The largest amount of non-security funding falls under the Labor, Health and Human Services, Education, and Related Agencies subcommittee. Its funding covers a wide range of important programs, including aid to state and local governments to help pay for improvements in K-12 education, Head Start, the Centers for Disease Control, medical research by the National Institutes of Health, meals-on-wheels, mine safety inspections, job training, and administration of Social Security benefits. Overall, funding under its jurisdiction would face a 12.7 percent cut below what the continuing resolution is now providing. While the subcommittee could cut some of those programs less, it would have to cut others more. And it won’t be able to protect all of the important programs under its jurisdiction.
On another source of confusion: the fact sheet that Ryan released included the statement — one that House GOP leaders have often repeated in recent months to justify their non-security discretionary cuts — that the proposed cuts would just take “this category of spending back to pre-stimulus , pre-bailout 2008 levels….” That suggests the cuts should come easily because current funding is “bloated” with stimulus and bailout funding. That, however, is simply not true. The funding for “bailouts” — presumably, Treasury Department efforts to shore up the financial system under the Troubled Asset Relief Program and other authorities — was mandatory funding. It has nothing to do with discretionary funding. And while the American Recovery and Reinvestment Act of 2009 included a large increase in discretionary funding, that funding was in fiscal year 2009 budget authority. ARRA’s expenditures (or outlays — i.e., what is counted when the Treasury writes checks to fulfill the obligations incurred through appropriations of budget authority) do affect fiscal year 2011 outlay levels, but none of the funding (or budget authority) under the current continuing resolution is due to ARRA.
In other words, despite the rhetoric about returning to “pre-stimulus, pre-bailout” funding levels, the current level of non-security discretionary funding — which the House plans to cut by 15.4 percent — does not include any stimulus or bailout funding that could be reduced to reach that target. The proposed cuts have nothing to do with stimulus or bailout funding.
 This paper uses the $32 billion below the cost of extending the continuing resolution, rather than the $35 billion below the scored cost of fiscal year 2010 appropriations that Ryan cites.
 The Appropriations Committee will apparently vote on these suballocations next week.

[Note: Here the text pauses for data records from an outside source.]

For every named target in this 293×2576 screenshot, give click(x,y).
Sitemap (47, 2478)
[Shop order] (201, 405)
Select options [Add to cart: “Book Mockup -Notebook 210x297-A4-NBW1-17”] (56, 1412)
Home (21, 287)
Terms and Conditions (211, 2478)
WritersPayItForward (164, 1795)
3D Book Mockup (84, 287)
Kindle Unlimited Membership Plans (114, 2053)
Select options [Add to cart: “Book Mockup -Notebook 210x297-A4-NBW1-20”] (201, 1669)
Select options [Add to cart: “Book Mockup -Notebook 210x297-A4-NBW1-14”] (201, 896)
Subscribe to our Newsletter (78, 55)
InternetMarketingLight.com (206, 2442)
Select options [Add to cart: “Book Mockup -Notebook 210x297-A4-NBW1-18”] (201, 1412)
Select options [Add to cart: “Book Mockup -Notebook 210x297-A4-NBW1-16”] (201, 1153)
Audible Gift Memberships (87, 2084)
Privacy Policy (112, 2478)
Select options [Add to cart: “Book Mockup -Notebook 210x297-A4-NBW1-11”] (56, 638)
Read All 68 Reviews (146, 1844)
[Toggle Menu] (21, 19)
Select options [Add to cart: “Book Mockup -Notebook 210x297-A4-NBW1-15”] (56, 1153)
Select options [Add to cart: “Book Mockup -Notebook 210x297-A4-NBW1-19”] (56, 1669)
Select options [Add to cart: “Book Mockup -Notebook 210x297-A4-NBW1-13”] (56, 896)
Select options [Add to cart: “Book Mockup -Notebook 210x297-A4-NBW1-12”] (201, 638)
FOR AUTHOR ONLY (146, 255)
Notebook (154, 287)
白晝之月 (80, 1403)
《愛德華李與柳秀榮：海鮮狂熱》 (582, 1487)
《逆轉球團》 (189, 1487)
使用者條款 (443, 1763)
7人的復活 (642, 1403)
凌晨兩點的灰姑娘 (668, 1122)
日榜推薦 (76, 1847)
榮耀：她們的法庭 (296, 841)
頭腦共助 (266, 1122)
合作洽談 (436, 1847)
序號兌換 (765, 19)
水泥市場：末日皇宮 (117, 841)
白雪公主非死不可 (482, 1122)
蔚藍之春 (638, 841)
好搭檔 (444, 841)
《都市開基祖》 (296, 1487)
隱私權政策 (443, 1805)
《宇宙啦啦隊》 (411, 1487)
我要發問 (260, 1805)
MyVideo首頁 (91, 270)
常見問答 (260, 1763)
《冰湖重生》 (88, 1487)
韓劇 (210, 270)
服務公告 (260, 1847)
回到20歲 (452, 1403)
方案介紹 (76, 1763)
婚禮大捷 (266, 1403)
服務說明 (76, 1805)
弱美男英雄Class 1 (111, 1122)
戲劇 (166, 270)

 An ARRA provision that increased Food Stamp payments was scored as having a discretionary cost in fiscal years 2009 through 2013 because the provision was included in the part of the bill that included discretionary appropriations; but the program is a mandatory one, and the current costs of that provision are not counted as discretionary and are not reflected in the discretionary funding levels in the continuing resolution, nor are they subject to Ryan’s proposed limit.